The Trade Desk is a NASDAQ-listed DSP giant that won favour by making ad pricing transparent. It predicted the decline of traditional TV and the rise of on-demand TV. It captured early market share by partnering with streaming giants like Netflix, Roku, Sky Sports, and Discovery Plus, and is now “the largest aggregator of CTV ad impressions across every major content provider”.
TTD reaches 80 million households in the US. To underscore the scale of this statistic, there are about 124 million households in the US.
That means The Trade Desk can reach about two thirds of Americans. In theory, this kind of market permeation should make it extremely defensible.
TDD operates in a slightly different market than Apple, Google, and Facebook. They dominate in TV, not socials or search engines. But if Apple has designs on the wider AdTech space, there’s nothing to stop them competing directly and aggressively.
Streaming services also have weak spots that socials and search engines don’t. Markets are fragmented, making campaign planning difficult. It’s much more of a scattergun approach. Ad fraud can be a problem. And it’s much harder to measure engagement. Your ads may be running, but your viewer may be getting up to make a cuppa.
In the same programmatic advertising vein, Netflix is now considering ad-supported subscriptions. There’s lots of money to be made, and a surprising lack of resistance amongst streamers. Rather than join the tide of subscribers jumping ship, a study cited by Disney in their decision to offer an ad-supported plan suggested 83% of paying users said they’d accept ads in exchange for a lower fee.
Even 56% of Australians agree.
Ad-based monetisation is a well trodden path in streaming. Hulu led the charge, earning USD $2.1 billion in revenue between 2020 and 2021. Paramount followed with $822 million, and NBC’s Peacock with $279 million.

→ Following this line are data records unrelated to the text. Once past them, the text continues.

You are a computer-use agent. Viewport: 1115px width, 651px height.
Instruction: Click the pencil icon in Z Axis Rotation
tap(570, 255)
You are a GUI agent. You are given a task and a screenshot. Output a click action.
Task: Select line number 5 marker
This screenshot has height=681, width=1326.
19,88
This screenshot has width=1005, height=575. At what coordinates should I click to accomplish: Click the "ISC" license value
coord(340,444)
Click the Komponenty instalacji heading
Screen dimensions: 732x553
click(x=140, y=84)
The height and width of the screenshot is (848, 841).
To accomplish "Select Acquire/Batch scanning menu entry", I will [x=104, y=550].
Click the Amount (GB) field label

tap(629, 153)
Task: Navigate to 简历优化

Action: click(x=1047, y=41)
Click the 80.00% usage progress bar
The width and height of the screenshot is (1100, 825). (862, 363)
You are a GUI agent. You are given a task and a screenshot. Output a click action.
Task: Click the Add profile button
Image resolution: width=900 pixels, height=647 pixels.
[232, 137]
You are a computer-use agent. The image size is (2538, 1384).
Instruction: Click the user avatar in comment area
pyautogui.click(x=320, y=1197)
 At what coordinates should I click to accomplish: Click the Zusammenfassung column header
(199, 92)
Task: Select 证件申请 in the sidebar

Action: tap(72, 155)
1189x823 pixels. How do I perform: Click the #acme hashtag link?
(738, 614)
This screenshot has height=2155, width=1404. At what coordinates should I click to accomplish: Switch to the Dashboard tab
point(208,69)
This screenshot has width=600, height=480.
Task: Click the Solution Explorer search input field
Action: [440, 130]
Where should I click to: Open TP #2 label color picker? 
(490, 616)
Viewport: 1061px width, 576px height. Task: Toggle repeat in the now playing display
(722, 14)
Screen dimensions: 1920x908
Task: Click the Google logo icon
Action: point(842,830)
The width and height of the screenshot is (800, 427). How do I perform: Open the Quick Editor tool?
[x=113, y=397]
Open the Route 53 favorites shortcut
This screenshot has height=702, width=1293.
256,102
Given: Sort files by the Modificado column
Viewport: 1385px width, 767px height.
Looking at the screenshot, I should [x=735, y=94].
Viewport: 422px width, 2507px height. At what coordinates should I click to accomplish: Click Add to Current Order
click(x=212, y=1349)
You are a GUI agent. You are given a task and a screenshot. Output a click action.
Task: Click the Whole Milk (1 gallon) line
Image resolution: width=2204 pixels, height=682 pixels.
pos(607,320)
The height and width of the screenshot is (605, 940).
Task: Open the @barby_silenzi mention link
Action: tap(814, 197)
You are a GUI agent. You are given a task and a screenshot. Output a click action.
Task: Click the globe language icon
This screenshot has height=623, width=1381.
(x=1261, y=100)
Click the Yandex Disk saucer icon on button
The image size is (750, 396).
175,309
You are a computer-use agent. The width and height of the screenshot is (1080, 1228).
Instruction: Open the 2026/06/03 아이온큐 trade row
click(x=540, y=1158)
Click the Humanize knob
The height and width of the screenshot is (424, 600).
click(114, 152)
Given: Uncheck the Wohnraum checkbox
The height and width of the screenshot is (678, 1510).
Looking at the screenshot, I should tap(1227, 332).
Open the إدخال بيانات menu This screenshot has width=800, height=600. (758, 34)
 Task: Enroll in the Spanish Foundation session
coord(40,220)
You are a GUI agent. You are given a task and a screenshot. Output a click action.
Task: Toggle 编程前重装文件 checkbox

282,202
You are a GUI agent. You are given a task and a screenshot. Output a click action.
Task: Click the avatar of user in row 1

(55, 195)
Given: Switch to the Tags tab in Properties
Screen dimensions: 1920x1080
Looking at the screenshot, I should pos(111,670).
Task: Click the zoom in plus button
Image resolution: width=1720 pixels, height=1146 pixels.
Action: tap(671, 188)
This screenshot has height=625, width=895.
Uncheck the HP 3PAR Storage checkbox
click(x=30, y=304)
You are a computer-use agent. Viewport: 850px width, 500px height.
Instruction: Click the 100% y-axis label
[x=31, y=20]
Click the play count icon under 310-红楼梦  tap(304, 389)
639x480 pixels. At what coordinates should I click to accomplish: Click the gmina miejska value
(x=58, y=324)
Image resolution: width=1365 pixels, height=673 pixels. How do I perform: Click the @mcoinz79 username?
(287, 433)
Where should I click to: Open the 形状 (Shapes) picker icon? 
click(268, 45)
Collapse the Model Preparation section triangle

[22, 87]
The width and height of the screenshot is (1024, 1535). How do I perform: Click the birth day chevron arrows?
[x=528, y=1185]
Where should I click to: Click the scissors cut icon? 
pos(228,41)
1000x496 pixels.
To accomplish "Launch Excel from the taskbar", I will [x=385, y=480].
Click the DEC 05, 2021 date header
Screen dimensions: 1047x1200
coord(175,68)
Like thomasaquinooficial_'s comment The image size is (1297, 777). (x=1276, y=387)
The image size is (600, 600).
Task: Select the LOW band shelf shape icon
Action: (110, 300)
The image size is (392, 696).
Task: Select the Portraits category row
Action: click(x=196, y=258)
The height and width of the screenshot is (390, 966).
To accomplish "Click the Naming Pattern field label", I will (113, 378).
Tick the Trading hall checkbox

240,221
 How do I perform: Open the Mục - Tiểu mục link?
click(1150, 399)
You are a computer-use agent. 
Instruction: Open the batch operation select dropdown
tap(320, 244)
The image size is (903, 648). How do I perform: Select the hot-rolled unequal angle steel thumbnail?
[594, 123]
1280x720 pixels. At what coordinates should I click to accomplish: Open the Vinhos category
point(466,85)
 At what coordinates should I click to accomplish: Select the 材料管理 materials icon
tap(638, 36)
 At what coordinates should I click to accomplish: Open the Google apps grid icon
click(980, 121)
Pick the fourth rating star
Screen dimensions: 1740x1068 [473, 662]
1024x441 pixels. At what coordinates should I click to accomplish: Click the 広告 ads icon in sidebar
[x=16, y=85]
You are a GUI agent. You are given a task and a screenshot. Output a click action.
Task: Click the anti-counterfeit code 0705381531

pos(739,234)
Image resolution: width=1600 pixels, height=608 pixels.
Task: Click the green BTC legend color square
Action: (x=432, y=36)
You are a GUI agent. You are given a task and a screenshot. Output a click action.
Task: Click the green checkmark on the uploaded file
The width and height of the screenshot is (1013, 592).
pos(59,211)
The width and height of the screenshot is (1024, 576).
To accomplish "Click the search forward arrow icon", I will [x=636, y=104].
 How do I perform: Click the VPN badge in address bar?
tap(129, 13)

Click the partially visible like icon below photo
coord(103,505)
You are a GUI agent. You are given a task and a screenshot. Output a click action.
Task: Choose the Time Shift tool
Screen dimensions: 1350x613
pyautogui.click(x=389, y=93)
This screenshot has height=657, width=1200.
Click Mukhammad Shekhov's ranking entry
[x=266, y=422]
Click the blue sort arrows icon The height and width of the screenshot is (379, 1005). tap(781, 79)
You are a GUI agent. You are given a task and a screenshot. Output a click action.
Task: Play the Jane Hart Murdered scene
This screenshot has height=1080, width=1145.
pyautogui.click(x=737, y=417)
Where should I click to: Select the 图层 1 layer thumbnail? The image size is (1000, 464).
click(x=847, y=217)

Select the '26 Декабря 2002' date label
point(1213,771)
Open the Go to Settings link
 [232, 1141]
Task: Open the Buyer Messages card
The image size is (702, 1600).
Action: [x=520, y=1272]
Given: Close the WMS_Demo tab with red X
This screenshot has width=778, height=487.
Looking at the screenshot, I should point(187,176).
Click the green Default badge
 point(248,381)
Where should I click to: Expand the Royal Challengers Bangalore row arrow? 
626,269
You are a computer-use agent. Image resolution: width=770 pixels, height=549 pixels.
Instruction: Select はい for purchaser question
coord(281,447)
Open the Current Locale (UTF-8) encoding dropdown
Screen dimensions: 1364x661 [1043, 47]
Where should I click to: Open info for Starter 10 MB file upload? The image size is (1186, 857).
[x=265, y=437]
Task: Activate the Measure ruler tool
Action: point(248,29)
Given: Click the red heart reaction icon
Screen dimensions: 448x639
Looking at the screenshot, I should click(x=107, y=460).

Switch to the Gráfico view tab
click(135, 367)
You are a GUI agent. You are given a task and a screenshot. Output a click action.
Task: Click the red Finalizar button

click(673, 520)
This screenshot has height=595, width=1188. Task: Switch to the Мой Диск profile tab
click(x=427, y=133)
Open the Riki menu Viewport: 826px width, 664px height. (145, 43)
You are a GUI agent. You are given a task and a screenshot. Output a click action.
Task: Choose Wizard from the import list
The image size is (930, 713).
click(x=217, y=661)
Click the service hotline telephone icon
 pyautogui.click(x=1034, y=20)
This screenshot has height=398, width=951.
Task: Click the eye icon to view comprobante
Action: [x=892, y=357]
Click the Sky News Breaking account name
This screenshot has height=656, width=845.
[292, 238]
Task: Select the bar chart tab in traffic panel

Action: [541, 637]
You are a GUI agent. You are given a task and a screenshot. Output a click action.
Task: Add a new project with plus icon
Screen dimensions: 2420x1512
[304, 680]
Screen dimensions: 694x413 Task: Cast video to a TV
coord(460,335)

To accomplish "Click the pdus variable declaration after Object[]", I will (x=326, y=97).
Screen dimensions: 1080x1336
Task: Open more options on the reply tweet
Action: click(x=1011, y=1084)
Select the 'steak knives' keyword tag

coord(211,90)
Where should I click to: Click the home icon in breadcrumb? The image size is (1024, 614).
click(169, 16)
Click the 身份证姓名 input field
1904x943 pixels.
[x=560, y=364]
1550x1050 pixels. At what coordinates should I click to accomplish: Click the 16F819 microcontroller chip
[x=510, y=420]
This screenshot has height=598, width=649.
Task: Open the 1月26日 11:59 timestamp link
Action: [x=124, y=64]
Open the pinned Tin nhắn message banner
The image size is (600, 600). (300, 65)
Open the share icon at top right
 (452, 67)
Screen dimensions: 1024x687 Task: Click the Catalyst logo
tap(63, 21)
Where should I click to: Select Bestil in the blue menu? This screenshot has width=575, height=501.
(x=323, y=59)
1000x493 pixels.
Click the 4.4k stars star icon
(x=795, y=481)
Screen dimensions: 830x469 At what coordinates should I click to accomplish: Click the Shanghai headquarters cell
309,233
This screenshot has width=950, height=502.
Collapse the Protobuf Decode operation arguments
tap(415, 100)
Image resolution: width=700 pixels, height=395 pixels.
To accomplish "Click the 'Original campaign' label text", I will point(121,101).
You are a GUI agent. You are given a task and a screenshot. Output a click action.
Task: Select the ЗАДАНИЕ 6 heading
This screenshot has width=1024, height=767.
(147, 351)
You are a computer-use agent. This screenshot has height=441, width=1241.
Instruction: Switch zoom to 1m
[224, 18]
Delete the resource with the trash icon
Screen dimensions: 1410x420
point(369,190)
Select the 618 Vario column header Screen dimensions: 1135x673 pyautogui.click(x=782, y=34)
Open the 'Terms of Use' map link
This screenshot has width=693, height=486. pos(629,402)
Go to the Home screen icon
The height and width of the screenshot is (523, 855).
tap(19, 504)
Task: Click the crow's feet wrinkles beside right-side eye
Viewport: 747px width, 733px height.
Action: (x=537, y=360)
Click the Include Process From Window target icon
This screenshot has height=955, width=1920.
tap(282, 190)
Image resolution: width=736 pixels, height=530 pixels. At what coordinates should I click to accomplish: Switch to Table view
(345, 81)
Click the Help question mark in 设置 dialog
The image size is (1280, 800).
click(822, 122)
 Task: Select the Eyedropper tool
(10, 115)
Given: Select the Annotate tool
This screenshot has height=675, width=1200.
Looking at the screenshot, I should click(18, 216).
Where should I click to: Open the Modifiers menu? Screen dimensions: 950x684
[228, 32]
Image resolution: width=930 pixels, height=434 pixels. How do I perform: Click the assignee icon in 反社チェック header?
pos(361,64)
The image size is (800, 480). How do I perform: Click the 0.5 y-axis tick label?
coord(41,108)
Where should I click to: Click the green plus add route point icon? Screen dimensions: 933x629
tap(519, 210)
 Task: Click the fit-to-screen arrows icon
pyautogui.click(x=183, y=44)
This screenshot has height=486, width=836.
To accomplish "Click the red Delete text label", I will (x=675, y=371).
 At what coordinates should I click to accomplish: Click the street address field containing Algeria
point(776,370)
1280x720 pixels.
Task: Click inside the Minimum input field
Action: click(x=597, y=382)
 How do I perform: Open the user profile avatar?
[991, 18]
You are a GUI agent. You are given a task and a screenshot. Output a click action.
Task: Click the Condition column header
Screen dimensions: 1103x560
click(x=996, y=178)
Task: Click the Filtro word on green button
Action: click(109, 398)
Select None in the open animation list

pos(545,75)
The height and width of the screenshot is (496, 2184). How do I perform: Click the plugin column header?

Apple tends not to do things by halves. If its expansion into AdTech doesn’t stop at the App Store, Apple TV could become a fearsome rival to the above.
We’ve heard of Big Tech stifling startups, but this is Big Tech stifling Big Tech. The advantage for Apple is that – unlike streaming services – it’s not hamstrung by data leakage and third-party concerns.
Steve Jobs once said: “the United States Government is a monopoly”. But however self-regulating Big Tech is blown up to be, Apple is not immune to the law. Nor is it immune to the antitrust lawsuits it has tried to foist on its competitors.
Apple has never had trouble doing things differently, except in this case, different means better. It won’t just be able to sing the ethics song, it will need to be ethical in its data yielding practices.
But when potential billions of profit are at stake, like expecting Eve not to eat the apple, this may be a tall order.